LISTED RECORDS:
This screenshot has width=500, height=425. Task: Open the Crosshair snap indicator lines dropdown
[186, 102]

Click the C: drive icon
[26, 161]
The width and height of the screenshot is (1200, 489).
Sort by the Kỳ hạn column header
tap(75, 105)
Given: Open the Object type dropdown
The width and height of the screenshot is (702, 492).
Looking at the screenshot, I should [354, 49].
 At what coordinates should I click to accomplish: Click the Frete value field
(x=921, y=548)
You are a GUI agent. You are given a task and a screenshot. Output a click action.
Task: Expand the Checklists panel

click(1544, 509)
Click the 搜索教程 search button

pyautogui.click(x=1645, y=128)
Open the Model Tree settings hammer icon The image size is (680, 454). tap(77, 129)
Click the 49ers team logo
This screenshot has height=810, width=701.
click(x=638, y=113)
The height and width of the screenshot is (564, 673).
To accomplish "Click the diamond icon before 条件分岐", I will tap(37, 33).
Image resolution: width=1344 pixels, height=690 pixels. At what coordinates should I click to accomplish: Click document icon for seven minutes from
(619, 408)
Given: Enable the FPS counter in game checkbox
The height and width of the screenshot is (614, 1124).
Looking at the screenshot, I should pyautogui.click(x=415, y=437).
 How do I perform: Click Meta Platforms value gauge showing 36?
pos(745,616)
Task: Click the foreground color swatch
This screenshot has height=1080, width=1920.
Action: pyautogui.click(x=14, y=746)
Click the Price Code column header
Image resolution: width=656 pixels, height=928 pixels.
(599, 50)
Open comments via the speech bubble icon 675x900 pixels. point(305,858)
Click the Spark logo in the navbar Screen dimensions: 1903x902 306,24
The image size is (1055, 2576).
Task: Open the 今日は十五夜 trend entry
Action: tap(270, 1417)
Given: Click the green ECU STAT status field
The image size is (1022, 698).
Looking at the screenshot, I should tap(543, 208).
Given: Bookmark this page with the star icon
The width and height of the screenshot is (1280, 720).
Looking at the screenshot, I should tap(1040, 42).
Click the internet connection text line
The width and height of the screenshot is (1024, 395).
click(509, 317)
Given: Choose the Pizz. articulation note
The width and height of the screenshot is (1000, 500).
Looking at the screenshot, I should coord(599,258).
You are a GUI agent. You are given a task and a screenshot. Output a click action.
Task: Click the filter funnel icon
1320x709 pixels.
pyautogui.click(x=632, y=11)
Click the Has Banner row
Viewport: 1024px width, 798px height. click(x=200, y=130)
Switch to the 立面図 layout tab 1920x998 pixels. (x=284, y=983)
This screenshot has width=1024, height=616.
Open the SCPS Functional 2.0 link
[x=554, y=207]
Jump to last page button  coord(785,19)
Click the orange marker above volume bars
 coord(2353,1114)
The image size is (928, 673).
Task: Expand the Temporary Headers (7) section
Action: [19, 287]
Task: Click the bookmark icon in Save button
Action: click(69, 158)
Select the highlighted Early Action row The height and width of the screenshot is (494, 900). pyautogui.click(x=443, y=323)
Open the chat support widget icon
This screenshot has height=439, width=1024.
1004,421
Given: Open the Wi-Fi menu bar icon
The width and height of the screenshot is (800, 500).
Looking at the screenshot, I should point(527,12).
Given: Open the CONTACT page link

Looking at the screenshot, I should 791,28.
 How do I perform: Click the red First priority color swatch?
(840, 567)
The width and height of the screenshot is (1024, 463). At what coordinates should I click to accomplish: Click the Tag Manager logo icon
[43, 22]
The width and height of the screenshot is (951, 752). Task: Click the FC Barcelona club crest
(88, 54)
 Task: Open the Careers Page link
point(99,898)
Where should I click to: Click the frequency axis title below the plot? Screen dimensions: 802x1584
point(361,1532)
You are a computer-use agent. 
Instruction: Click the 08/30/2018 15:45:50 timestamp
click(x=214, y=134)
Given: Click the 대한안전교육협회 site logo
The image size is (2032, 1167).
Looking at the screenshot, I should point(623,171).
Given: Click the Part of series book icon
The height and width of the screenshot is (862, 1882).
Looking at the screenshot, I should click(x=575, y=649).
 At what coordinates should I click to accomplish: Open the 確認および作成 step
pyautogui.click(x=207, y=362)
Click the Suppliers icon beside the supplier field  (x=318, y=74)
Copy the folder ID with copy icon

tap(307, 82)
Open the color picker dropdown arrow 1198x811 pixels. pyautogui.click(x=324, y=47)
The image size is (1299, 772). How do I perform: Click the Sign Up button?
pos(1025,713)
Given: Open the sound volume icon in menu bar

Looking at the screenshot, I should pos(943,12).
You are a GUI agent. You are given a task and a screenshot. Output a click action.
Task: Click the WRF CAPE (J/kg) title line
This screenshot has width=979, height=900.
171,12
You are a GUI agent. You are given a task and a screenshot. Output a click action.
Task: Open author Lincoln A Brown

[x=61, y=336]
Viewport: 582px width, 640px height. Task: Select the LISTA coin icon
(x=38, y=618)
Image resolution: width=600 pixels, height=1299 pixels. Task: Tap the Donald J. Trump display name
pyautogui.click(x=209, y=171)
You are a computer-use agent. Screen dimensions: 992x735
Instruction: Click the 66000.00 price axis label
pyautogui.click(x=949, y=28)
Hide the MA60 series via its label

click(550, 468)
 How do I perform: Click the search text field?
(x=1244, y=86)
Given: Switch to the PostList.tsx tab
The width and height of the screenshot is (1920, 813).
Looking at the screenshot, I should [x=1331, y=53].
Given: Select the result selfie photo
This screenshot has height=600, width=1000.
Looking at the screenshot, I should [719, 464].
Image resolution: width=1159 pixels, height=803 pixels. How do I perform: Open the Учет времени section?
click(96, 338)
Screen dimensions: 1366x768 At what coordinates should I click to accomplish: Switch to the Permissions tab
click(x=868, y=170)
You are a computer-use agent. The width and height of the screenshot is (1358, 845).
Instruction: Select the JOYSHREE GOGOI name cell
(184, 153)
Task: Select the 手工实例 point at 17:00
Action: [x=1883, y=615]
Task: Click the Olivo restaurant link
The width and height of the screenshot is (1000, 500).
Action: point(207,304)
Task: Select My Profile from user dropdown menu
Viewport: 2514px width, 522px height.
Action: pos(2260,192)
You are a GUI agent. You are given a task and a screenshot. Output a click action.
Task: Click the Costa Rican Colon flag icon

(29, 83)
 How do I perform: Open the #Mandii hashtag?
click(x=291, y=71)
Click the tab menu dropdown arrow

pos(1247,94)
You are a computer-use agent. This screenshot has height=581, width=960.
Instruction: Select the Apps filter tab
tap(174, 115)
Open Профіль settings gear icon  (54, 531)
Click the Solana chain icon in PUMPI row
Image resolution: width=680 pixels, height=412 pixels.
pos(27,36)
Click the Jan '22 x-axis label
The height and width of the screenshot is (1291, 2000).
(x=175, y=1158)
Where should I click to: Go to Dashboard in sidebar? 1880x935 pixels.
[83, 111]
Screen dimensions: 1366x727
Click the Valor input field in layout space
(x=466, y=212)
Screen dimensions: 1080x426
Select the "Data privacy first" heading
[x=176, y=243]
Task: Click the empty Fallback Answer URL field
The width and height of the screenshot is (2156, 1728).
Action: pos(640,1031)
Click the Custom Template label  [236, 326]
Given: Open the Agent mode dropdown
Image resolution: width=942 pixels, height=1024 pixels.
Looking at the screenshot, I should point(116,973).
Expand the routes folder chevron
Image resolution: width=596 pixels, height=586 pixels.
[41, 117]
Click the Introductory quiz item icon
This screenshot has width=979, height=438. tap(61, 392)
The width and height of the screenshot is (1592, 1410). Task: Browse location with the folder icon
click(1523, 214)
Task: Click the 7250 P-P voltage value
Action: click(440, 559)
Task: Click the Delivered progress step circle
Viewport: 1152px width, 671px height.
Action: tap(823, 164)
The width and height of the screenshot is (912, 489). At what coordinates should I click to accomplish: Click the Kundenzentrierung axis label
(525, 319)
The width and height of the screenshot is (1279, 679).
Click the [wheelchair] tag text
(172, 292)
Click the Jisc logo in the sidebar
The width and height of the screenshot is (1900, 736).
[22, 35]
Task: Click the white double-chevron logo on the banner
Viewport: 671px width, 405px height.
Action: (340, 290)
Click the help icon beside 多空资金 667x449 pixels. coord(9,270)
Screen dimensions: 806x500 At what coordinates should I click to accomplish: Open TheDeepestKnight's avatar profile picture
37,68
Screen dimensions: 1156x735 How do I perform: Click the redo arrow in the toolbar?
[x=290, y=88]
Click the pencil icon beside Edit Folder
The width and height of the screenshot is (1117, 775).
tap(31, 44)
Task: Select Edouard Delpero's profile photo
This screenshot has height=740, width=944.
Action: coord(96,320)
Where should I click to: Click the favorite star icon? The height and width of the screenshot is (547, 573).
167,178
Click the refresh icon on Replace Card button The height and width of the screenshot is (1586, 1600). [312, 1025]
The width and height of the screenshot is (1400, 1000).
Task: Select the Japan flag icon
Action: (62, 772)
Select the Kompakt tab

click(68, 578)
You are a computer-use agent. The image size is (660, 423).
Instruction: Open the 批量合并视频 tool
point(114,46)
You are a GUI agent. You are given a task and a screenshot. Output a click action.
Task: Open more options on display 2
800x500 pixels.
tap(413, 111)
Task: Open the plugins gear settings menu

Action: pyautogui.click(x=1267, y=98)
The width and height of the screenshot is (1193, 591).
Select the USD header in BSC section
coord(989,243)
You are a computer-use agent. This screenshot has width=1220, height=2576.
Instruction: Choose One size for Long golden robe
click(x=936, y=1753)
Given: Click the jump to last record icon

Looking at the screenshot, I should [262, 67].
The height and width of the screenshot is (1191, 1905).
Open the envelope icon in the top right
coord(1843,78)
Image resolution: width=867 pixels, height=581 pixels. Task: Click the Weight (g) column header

STATED EXERCISE: Report every line of the records above that contains the string "filter", copying each one in full. Matching is case-sensitive.

SOLUTION TO THIS TASK:
Task: Click the filter funnel icon
Instruction: Select the Apps filter tab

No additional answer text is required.